The Micro, Small, and Medium Enterprise (MSME) sector continues to be a promising yet underserved segment in the credit market. By March 2024, for instance, the MSME loan segment witnessed a 17.8 % growth compared to the same period the previous year. The total valuation of the loan portfolio increased to INR 64.1 trillion.
Therefore, ambitious lenders looking to capitalise must focus on serving MSMEs more effectively. However, lenders struggle with a lack of preparedness and the right tools to navigate the sector. \
In this article, we deep-dive into key challenges and address how lenders can leverage strategy and technology to grow the MSME loan segment.
Key Challenges in Scaling MSME Loans
The needs of MSMEs are diverse as compared to large corporations. Here are key challenges many lenders grapple with:
Borrowers with No Credit History
Many MSMEs are first-time borrowers. Hence, they do not have a credit history. With no credit history, many lenders tend to reject them outright.
Borrowers with No Assets
Without a credit history, lenders may demand assets to be used as collateral against an MSME loan. However, MSMEs may not have any assets.
This puts them at a disadvantage in the organised credit market, and they may turn to predatory moneylenders instead. This scenario comes with an opportunity cost for lenders.
Wide Spectrum of Needs
Borrower needs span a broad spectrum. In the fourth quarter of FY 2023, the average loan size was 9,0 lakhs for medium-sized businesses, 44.2 lakhs for small-sized businesses, and 8.1 lakhs for micro businesses.
Micro enterprises may need to borrow as little as INR 50,000. Hence, a one-size-fits-all approach cannot work. However, lenders may lack the tools to customise MSME loans.
What is AI-Driven Risk Assessment?
AI-driven risk assessment is a strategic solution where lenders leverage technology to deliver accurate, data-driven underwriting outcomes.

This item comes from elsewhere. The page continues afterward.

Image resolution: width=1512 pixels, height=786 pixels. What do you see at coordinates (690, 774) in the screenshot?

A superior loan origination solution uses multiple technologies in conjunction to automate all processes. Key technologies include:
- Artificial Intelligence (AI)
- Machine Learning (ML)
- Robotic automation
- Cloud computing
- Optical character recognition
In turn, the loan origination process is more efficient and optimised to ensure a higher loan repayment rate and reduce risk.
In particular, lenders can harness this innovative solution to serve MSMEs more effectively. Not only can they assess the creditworthiness of smaller-sized businesses with no credit history and assets, but they can also do so more accurately.

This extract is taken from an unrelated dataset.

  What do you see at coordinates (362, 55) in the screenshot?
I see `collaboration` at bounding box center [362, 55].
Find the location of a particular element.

This solution also comes with additional benefits, such as MSME loan customisation and the use of alternative financial data.
AI-Driven Risk Assessment Strategies for MSME Loans
Here’s a look at AI-driven risk assessment strategies that are helping lenders drive higher impact in the MSME loan segment and scale faster:
In-depth Cash Flow Analysis
First-time borrowers may not possess a credit history. They may not have real estate, shares, and bonds, which can be used as collateral. However, these are not necessarily indicators that they will be unable to repay a loan.
Lenders must conduct an in-depth cash flow analysis to get a realistic financial picture of an MSME’s business revenues, expenses, and profits.
A positive cash flow spanning a significant time frame can indicate a business has consistent revenues. Businesses with positive cash flows are more likely to repay a loan on time and in full.
By adopting AI-powered cloud-based lending software, lenders can automate the analysis process. This approach ensures efficiency, accuracy, and quick turnarounds in the MSME loan analysis process.
Cross-reference Revenues with GSTN Data
Lenders may be concerned about the authenticity of revenue data. For instance, businesses may resort to tactics such as circular transactions to give the appearance of revenues. This is where Goods & Services Tax Network (GSTN) cross-analysis can help them authenticate such data.
A GSTN analysis entails cross-referencing every sales transaction with the corresponding GSTN data.
A superior AI-powered loan analysis solution comes with such a capability and enables automation of the entire process. Furthermore, lenders can directly pull the data from the GSTR portal with the borrower’s consent.
Higher Underwriting Accuracy
Using AI in loan origination solutions is a transformative development for MSME loan providers. Lenders can shift to a data-driven culture and reduce biases that put MSMEs at a disadvantage. They come with the following advantages:
- Data governance processes can be optimised. For instance, all data can be processed to ensure it is organised, segregated, and analysed accurately.
- The data can be automatically extracted from over 1000 document formats. This capability eliminates the need for human intervention.
- Data is categorised into over 30 inflow and outflow categories. This segregation enables lenders to generate detailed reports based on their specific needs.
- An AI-driven risk assessment software generates an alternative credit score. This capability helps lenders benchmark MSME borrowers accurately.
- These processes reduce errors in data management. They also boost the accuracy of underwriting outcomes.
Superior Fraud Detection Capabilities
AI can recognise unusual transaction patterns that are invisible to the human eye. Such patterns can be detected quickly, without human intervention, and flagged to lenders for further investigation. Here are some examples:
- An irregular pattern can warn lenders of potential loan fraud.
- AI can recognise minute differences in data, which can indicate cases of identity theft.
- AI can also isolate poor consumer behavioural patterns such as too many overdrafts, tax liabilities, and bounced cheques.
Such data is highly valuable in helping lenders make data-driven decisions. In turn, lenders can reduce Non-Performing Assets (NPAs), loan delinquencies, loan fraud, and identity impersonation.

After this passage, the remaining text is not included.